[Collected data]
Content starts

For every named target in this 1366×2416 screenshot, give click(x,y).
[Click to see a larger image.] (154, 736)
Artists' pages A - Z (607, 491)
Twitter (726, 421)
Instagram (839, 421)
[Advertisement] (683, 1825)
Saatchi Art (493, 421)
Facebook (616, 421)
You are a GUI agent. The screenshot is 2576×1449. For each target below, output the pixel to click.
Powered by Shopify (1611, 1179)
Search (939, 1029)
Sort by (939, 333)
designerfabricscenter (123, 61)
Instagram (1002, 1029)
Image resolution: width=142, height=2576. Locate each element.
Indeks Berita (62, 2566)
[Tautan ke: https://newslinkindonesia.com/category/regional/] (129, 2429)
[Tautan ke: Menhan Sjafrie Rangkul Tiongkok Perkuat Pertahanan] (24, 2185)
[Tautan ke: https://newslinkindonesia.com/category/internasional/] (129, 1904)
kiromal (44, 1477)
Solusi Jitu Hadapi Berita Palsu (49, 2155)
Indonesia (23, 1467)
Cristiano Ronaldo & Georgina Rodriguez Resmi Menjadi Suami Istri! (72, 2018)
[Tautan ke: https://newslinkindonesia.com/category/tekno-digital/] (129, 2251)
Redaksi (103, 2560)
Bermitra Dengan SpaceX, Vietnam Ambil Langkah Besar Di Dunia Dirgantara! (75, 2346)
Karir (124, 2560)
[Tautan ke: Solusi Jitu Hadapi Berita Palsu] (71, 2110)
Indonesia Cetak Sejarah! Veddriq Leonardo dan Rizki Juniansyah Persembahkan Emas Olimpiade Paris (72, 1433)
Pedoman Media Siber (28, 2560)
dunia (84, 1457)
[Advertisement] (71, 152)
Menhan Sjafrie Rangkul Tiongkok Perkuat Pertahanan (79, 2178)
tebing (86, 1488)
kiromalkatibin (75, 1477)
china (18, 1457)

Content ends

▸ **Work instructions**: Which lines of the data include the word "Tiongkok"? Copy each one.

▸ **Completed exercise**:
[Tautan ke: Menhan Sjafrie Rangkul Tiongkok Perkuat Pertahanan] (24, 2185)
Menhan Sjafrie Rangkul Tiongkok Perkuat Pertahanan (79, 2178)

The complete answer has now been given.